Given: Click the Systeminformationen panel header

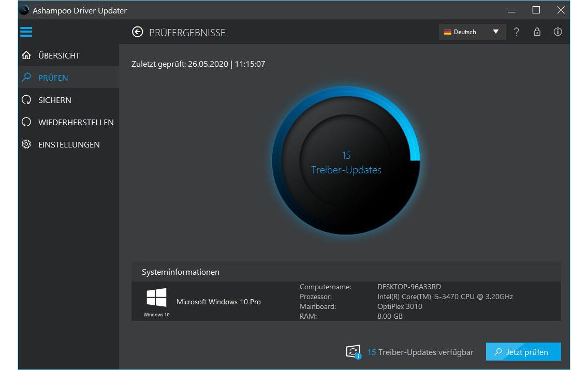Looking at the screenshot, I should [x=181, y=272].
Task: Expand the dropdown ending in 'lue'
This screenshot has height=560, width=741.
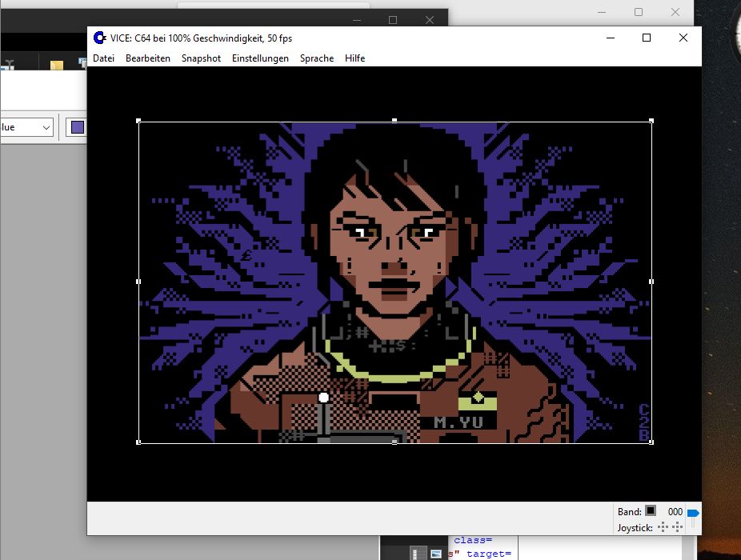Action: click(46, 127)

----------

Aim of the exercise
Copy out every line of the material above precisely, omitting the pictures.

Reply
Given: Click the Systeminformationen panel header

Looking at the screenshot, I should [x=181, y=272].
Task: Expand the dropdown ending in 'lue'
This screenshot has height=560, width=741.
Action: click(46, 127)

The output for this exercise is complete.